When Tempe City Council members approved an affordable housing strategy last year it included three priorities. The first involves impact statements. The city’s Housing Manager LeVon Lamy said city staff ask developers for details upfront so Tempe can keep track of what’s available. 

“Are you taking any housing units out and are you putting any in? And if you are, what was the price point of what you were taking out and what’s the price point of what you’re putting in?” he said.

During a January presentation to the Maricopa Association of Governments, Lamy shared two other Tempe priorities: expanding incentives to developers and the city’s affordable housing trust fund.

“We can’t just beat on developers because businesses have to make a profit, that’s kind of how that works,” he said. “How do we do a development bonus program?”

Lamy said Tempe’s overall plan includes twenty strategies to be able to respond to the market. 

“During this process one of things we did is we set up an affiliate nonprofit of the Housing Authority,” he said. “So we buy townhouses, houses, apartment complexes and we tie them up. They are permanently affordable rental housing so that we will always have a base number  of units-albeit not enough, but there will always be a base number of units so that we know we’re going to have some affordable housing.”

Lamy said federal funding is not enough to meet local housing demands, and Tempe determined it needed a recurring million dollars a year to come in and gave the city five years to figure out where the money will come from.
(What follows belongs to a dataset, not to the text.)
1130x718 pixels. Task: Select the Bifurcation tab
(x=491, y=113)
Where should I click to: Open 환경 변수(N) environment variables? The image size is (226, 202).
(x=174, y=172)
“What we are working on is the compounding effect,” he said. “We’ve been buying units for two years. By the end of this fiscal year, we will own 50 units. The program income that we generate off renting those units out now is at a point that we’re using that income to buy more permanently affordable rental units.”

Tempe’s plan will be discussed during a task force roundtable Wednesday, Feb., 5 organized by the Urban Land Institute’s Arizona chapter. It will take place from 8:30 to 11:30 a.m. at the Flinn Foundation, 1802 N. Central Ave., Phoenix, AZ.
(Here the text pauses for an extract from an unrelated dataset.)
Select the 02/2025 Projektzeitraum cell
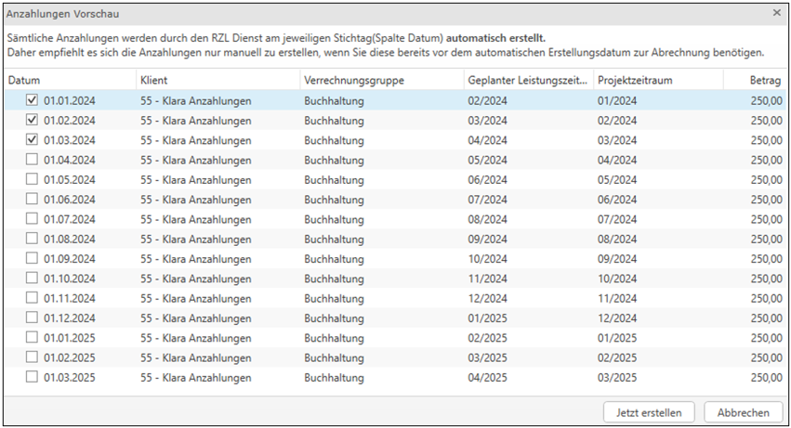Image resolution: width=791 pixels, height=428 pixels. point(617,357)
“We had been spending more than probably about a year listening to different people come to our advisory board and provide presentations to us on the different aspects of the challenges because it’s really complex, there’s a lot of layers to this,” Kristen Busby, ULI Arizona director told MAG’s Economic Development Committee.

She said the group received a grant to research best practices to support what ULI Arizona defined as "workforce housing," which includes households with annual incomes between $37,333 and $74,667 with monthly housing costs between $933 and $1,866.